In the U.S., the lone star tick is the vector. If this tick bites you, it can transfer the alpha-gal molecule to you making your immune system sensitive to this molecule (allergen) the next time your body encounters it. If you then eat red meat, you may develop AGS—an immunoglobulin E (IgE)-mediated reaction to the alpha-gal molecule. (AGS is also called “red meat allergy,” “mammalian meat allergy,” or “tick bite meat allergy.”)
In 2002, University of Virginia allergist Thomas Platts Mills first formally identified the allergy as originating from tick bites. He linked the disease to the lone star tick (Amblyomma americanum). In 2007, Sheryl van Nunen, an Australian allergist, independently discovered AGS but identified the tick Ixodes holocyclus as the vector. (For an excellent overview of AGS, see “Red Meat Allergy Caused by Tick Bite Is Spreading—and Nearly Half of Doctors Don’t Know About It” and “Meat Eaters Beware,” in the August 7, 2023, issue of Scientific American.)

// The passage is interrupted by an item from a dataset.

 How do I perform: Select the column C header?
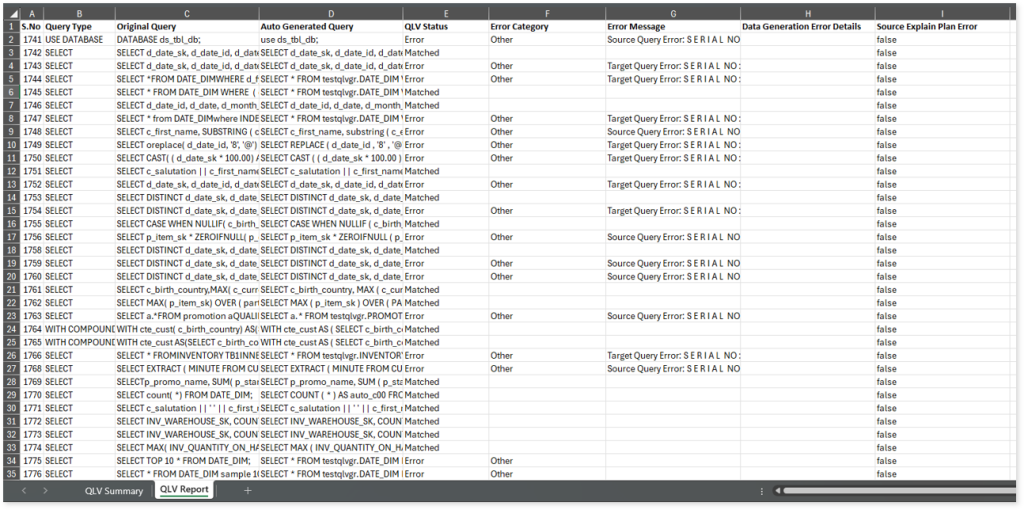[x=186, y=13]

Epidemiology of AGS. As is the case with other vector-borne diseases, AGS is facilitated by global warming which expands the breeding conditions for ticks and mosquitoes. In the U.S., the geographic distribution of AGS overlaps that of the habitat of the lone star tick.
According to the CDC, the number of cases in the U.S. has increased substantially since 2010 reflecting the establishment of lone star ticks throughout Arkansas, Kentucky, Missouri, and Suffolk County, New York. (In Minnesota, the lone star tick is one of three tick species that people may encounter—the deer tick and wood tick being the other two.) Estimates based on surveillance with antibody testing suggest that AGS has affected roughly between a hundred thousand to nearly half a million people in the U.S. since 2010 and that number of cases is steadily growing.

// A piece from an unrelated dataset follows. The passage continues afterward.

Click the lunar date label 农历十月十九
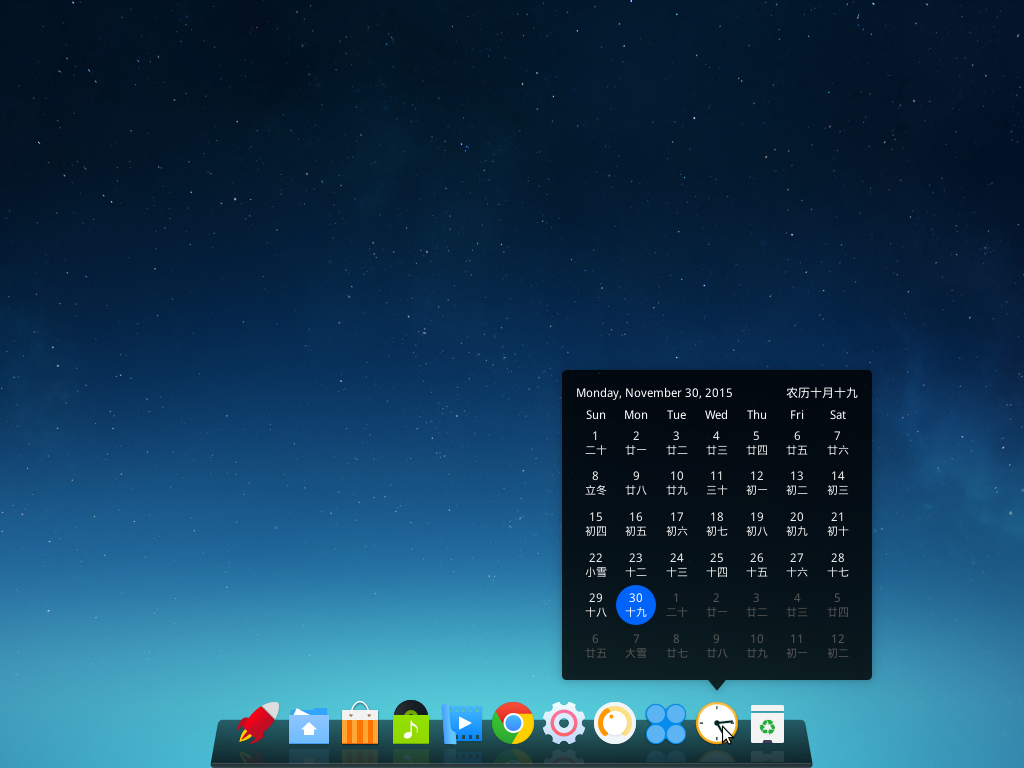Screen dimensions: 1024x768 click(x=822, y=393)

What are the symptoms of AGS? Like other IgE-mediated allergies, AGS symptoms include severe whole-body itching, hives, angioedema, gastrointestinal upset, and possible anaphylactic shock. In 70% of the cases, respiratory distress occurs—a condition particularly harmful to asthmatics. In contrast to the typical rapid onset of most food allergies, the reaction to alpha-gal is delayed, occurring three to eight hours after the consumption of mammalian products. The diagnosis of AGS is confirmed by a blood test for IgE antibodies to alpha-gal.

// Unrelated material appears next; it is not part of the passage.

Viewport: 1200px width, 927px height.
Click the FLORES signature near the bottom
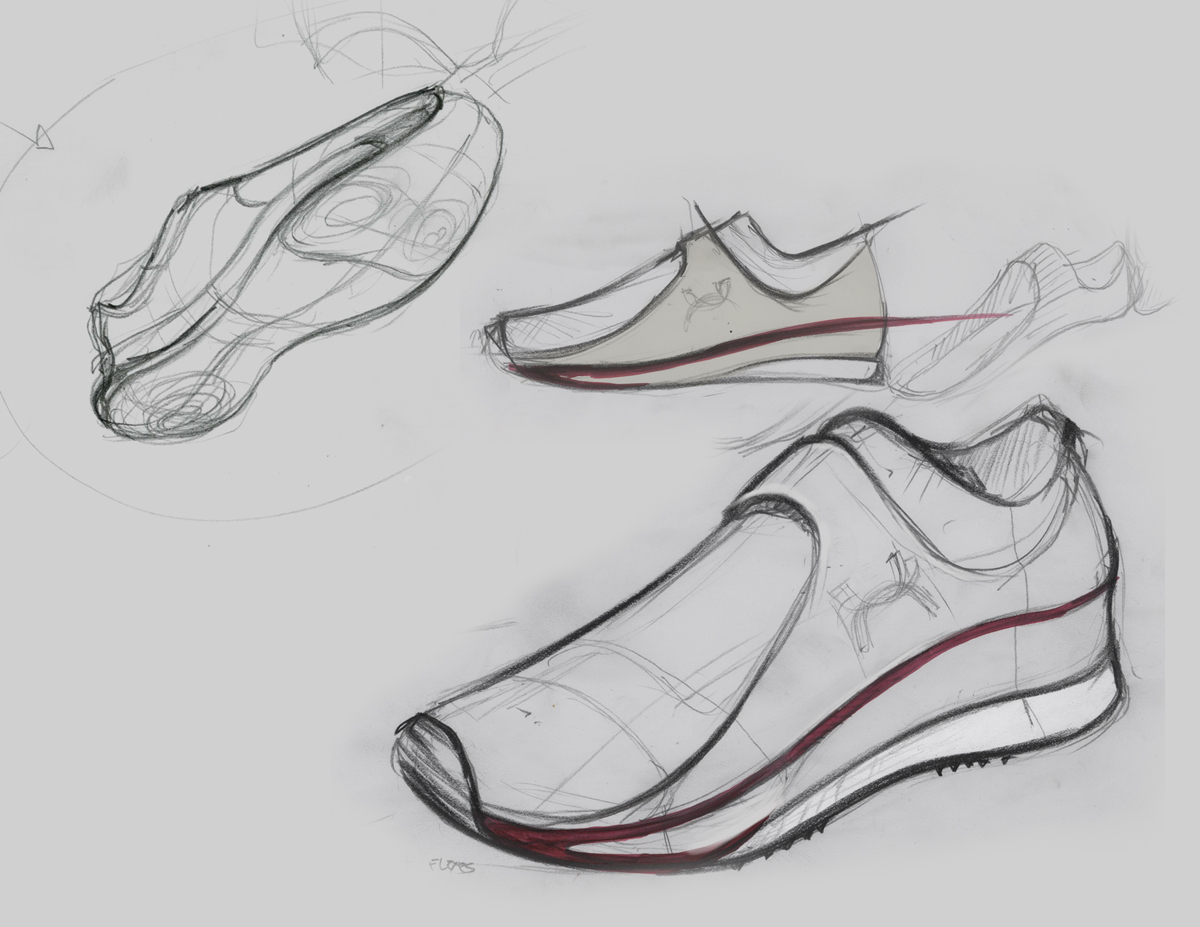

Treatment and prevention of AGS. There’s no treatment or cure for AGS. Patients can manage their condition by avoiding foods that contain the alpha-gal molecule including all “red meat” (e.g., beef, pork, lamb, rabbit, horse, goat, venison, and bear) as well as many prepackaged food items made from mammals and dairy products. (For a complete list of what to avoid, visit the Internet site Allergy Insider “Alpha-Gal Syndrome Allergen Facts, Symptoms, and Treatment.”) Becoming a vegetarian or vegan are options. I doubt, however, that the vegetarian/vegan strategy would appeal to the young man who was sitting at a table near me at the Neue Museum in New York City wearing a t-shirt with this message:
“I didn’t claw my way to the top of the food chain to eat vegetables.”